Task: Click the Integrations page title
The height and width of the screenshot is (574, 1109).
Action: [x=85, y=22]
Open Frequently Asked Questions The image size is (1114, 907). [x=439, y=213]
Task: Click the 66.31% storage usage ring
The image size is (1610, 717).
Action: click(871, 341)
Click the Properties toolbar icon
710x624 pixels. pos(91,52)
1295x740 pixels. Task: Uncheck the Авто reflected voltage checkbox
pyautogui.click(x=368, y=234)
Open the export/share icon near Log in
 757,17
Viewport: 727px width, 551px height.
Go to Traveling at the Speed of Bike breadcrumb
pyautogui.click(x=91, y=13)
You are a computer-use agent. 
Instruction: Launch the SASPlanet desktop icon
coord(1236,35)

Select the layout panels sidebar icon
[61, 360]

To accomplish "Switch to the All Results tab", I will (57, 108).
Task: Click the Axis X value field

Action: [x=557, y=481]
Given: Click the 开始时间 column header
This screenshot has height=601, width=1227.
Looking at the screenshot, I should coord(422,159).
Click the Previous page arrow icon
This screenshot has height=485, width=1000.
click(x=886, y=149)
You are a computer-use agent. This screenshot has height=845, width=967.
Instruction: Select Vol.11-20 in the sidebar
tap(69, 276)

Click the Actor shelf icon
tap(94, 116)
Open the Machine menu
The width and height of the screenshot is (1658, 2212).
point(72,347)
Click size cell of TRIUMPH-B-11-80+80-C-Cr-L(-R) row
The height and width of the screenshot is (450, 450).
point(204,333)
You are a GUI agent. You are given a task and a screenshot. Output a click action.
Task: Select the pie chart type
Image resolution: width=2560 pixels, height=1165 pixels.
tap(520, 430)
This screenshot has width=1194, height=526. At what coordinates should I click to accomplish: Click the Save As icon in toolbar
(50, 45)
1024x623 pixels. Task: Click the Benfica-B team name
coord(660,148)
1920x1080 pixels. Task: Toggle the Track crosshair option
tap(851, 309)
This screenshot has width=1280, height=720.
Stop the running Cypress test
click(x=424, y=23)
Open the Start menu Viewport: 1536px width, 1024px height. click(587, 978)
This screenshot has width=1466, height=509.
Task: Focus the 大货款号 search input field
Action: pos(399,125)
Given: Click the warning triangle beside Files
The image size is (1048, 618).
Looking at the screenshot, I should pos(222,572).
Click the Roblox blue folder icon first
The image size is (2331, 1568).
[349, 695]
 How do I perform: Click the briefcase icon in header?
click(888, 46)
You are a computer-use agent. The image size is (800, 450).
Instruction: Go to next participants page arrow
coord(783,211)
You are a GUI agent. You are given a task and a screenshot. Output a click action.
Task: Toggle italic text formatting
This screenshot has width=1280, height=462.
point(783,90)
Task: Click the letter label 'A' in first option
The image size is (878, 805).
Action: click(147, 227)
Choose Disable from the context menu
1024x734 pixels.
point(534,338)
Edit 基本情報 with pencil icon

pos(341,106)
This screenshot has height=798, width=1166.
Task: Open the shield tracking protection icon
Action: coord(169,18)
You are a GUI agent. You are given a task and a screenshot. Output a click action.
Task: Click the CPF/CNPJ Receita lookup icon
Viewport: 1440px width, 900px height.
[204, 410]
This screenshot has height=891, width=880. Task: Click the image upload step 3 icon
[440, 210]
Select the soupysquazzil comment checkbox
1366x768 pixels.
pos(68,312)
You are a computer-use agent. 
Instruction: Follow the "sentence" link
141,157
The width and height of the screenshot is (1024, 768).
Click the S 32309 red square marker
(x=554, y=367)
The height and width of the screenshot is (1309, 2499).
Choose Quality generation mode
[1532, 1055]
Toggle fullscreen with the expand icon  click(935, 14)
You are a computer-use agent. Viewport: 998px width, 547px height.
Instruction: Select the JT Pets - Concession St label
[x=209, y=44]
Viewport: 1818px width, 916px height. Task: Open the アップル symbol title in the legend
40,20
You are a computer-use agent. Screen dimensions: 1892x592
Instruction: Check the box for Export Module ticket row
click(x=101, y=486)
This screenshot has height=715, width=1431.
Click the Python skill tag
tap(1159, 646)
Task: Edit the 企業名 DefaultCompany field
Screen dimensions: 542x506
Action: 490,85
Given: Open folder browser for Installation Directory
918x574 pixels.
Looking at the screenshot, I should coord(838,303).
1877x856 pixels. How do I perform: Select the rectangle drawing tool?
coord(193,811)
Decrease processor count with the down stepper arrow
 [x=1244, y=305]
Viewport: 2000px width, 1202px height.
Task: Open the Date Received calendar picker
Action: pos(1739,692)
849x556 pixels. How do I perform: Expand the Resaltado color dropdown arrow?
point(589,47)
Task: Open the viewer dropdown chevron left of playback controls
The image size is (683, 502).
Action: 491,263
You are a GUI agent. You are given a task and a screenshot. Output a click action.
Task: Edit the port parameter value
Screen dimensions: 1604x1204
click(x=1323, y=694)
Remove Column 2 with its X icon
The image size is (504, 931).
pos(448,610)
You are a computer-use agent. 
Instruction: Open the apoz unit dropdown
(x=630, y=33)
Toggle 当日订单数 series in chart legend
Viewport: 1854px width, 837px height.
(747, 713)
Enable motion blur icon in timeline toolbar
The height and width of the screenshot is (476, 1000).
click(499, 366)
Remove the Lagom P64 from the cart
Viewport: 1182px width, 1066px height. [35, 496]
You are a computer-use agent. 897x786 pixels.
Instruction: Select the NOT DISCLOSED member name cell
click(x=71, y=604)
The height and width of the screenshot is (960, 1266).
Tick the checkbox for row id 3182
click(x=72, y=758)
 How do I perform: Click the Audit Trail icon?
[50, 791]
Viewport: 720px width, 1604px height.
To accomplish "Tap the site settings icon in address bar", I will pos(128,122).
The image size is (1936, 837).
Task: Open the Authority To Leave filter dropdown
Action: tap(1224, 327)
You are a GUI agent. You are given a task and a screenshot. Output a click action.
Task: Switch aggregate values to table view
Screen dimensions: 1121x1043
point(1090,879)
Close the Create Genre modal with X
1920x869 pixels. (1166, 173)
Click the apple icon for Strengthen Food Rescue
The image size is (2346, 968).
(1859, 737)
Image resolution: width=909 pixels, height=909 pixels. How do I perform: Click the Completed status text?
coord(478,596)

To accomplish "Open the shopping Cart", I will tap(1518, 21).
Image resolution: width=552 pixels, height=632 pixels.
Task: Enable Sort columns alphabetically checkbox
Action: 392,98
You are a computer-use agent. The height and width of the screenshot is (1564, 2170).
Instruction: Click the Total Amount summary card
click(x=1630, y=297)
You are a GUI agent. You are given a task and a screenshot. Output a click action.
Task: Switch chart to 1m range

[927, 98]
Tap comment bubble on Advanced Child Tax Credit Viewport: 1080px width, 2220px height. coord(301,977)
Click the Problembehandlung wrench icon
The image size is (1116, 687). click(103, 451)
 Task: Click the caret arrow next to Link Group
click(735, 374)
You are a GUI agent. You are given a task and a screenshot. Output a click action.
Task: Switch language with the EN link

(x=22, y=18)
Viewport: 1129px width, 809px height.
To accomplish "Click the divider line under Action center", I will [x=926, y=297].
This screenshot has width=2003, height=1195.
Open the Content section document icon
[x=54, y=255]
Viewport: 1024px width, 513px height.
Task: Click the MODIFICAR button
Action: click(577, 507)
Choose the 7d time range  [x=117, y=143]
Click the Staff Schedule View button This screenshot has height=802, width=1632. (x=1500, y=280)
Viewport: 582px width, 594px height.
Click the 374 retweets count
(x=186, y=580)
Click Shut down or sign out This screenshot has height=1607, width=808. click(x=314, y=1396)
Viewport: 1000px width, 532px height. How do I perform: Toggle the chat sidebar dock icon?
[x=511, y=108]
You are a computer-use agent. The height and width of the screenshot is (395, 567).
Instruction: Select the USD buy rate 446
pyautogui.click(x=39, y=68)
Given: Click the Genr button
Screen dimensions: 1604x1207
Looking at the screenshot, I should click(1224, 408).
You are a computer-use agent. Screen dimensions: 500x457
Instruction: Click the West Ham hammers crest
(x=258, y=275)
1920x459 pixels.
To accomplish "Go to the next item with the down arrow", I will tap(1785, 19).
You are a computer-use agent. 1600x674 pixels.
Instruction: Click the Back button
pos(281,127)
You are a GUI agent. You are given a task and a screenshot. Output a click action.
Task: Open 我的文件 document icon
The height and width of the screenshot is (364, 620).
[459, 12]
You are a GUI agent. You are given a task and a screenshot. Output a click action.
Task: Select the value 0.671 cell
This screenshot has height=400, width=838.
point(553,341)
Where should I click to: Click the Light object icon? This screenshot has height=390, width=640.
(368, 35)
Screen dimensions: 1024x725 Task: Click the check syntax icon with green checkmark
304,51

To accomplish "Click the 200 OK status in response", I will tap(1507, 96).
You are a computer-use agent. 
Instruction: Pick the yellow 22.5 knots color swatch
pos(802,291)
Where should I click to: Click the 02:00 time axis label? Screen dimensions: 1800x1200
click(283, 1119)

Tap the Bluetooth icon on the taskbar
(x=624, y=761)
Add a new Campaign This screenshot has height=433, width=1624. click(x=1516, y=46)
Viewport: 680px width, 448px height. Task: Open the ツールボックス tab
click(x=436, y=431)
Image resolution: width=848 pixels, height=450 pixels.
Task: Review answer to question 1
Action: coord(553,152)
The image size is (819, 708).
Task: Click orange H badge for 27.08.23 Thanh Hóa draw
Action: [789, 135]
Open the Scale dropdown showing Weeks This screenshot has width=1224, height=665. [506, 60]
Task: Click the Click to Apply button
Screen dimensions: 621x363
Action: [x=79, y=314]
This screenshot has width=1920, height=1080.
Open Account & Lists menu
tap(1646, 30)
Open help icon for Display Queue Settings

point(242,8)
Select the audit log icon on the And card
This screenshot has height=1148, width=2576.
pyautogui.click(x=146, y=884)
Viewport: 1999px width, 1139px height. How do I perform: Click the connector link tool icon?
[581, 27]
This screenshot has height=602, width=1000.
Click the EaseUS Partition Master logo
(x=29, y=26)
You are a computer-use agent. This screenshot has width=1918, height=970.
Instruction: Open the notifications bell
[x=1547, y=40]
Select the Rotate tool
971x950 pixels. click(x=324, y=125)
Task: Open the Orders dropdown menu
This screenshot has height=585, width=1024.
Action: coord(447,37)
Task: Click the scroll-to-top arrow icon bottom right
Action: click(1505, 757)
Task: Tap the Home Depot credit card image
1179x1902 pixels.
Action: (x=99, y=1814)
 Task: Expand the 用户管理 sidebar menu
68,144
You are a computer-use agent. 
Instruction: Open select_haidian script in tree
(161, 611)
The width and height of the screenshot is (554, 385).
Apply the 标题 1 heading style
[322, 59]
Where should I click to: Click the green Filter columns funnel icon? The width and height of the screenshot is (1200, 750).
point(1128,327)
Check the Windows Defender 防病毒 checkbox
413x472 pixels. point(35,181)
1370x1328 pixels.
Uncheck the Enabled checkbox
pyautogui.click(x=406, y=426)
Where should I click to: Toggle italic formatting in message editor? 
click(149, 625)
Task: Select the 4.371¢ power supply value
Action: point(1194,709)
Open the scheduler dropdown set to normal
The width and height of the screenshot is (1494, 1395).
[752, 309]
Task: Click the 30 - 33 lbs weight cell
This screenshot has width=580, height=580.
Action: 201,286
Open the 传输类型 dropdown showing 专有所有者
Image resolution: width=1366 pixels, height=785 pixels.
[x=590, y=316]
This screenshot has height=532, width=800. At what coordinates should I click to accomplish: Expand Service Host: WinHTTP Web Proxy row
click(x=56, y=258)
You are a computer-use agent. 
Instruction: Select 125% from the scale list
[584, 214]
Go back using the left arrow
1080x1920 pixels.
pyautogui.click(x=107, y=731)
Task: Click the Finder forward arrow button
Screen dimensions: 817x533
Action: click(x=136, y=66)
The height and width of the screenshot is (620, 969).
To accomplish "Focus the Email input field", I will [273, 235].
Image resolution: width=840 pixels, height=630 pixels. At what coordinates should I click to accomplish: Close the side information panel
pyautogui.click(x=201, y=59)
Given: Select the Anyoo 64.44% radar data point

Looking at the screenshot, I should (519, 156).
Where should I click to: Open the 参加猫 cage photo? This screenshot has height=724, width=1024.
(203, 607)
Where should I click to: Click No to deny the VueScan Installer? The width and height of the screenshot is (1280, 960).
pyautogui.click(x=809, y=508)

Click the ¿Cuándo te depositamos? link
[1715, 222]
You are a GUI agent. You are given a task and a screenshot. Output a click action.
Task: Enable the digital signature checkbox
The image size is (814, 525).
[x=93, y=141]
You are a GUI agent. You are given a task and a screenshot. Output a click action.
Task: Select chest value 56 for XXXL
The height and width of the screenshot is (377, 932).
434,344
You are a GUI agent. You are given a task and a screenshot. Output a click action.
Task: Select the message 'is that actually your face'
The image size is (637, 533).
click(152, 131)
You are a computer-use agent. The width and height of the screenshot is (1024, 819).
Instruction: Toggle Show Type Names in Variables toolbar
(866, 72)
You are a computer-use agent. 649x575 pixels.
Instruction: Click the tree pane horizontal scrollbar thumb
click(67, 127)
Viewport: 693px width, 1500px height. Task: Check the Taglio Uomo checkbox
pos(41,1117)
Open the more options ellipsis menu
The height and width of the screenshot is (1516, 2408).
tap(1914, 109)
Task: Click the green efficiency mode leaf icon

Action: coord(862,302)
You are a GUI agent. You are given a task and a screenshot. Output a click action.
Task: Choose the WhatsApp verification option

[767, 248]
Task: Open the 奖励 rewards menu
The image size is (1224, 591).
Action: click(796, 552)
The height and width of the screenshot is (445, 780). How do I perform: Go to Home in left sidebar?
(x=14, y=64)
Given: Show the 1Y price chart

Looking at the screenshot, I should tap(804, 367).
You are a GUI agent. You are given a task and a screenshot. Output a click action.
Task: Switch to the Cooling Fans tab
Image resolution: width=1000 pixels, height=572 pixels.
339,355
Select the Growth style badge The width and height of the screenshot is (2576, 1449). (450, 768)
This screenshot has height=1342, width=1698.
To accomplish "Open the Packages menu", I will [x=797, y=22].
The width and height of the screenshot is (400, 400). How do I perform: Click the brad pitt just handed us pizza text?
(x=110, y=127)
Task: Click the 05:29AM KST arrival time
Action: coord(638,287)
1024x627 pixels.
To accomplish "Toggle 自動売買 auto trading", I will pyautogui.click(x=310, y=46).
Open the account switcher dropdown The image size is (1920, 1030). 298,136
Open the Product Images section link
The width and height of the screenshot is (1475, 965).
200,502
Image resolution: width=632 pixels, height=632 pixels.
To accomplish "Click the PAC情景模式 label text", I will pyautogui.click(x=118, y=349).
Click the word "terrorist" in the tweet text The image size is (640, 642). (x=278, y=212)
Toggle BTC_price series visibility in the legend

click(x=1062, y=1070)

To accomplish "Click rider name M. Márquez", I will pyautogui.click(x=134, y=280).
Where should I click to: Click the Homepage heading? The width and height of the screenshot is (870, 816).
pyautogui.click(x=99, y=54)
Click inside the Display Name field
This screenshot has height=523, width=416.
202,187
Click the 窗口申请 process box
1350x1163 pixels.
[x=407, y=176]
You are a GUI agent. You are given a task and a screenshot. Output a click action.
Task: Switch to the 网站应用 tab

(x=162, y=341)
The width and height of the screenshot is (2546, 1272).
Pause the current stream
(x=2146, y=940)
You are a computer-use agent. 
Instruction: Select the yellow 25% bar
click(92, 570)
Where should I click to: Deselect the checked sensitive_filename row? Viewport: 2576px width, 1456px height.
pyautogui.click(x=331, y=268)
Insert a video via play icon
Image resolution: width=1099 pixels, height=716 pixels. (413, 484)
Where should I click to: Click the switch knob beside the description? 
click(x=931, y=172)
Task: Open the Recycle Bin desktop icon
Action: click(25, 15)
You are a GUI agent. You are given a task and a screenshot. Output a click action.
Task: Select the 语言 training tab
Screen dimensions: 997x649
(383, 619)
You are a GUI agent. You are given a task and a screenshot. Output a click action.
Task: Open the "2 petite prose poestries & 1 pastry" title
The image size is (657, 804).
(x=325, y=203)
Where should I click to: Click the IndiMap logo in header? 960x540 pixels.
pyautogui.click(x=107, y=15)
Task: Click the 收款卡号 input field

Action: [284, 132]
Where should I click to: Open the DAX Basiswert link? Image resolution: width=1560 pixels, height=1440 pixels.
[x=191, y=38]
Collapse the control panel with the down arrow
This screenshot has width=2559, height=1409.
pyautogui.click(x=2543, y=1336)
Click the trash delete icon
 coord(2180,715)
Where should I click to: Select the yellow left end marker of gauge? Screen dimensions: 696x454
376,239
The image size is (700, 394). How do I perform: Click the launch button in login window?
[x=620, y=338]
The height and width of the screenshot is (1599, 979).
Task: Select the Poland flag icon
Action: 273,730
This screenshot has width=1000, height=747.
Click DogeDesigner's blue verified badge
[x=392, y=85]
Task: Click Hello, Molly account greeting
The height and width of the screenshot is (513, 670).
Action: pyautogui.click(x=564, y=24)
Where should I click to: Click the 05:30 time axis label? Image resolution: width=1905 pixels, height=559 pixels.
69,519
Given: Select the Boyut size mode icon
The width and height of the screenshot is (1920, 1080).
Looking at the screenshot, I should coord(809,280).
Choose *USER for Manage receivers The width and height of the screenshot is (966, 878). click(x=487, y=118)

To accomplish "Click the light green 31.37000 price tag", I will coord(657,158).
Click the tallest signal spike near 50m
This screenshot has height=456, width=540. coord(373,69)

_WHAT YOU ARE ASKED TO DO_
Copy out every line of the listing above that contains the string "green", in full.

_RESPONSE BELOW_
Screen dimensions: 1024x725 Task: Click the check syntax icon with green checkmark
Where should I click to: Click the green Filter columns funnel icon? The width and height of the screenshot is (1200, 750).
Task: Click the green efficiency mode leaf icon
To accomplish "Click the light green 31.37000 price tag", I will coord(657,158).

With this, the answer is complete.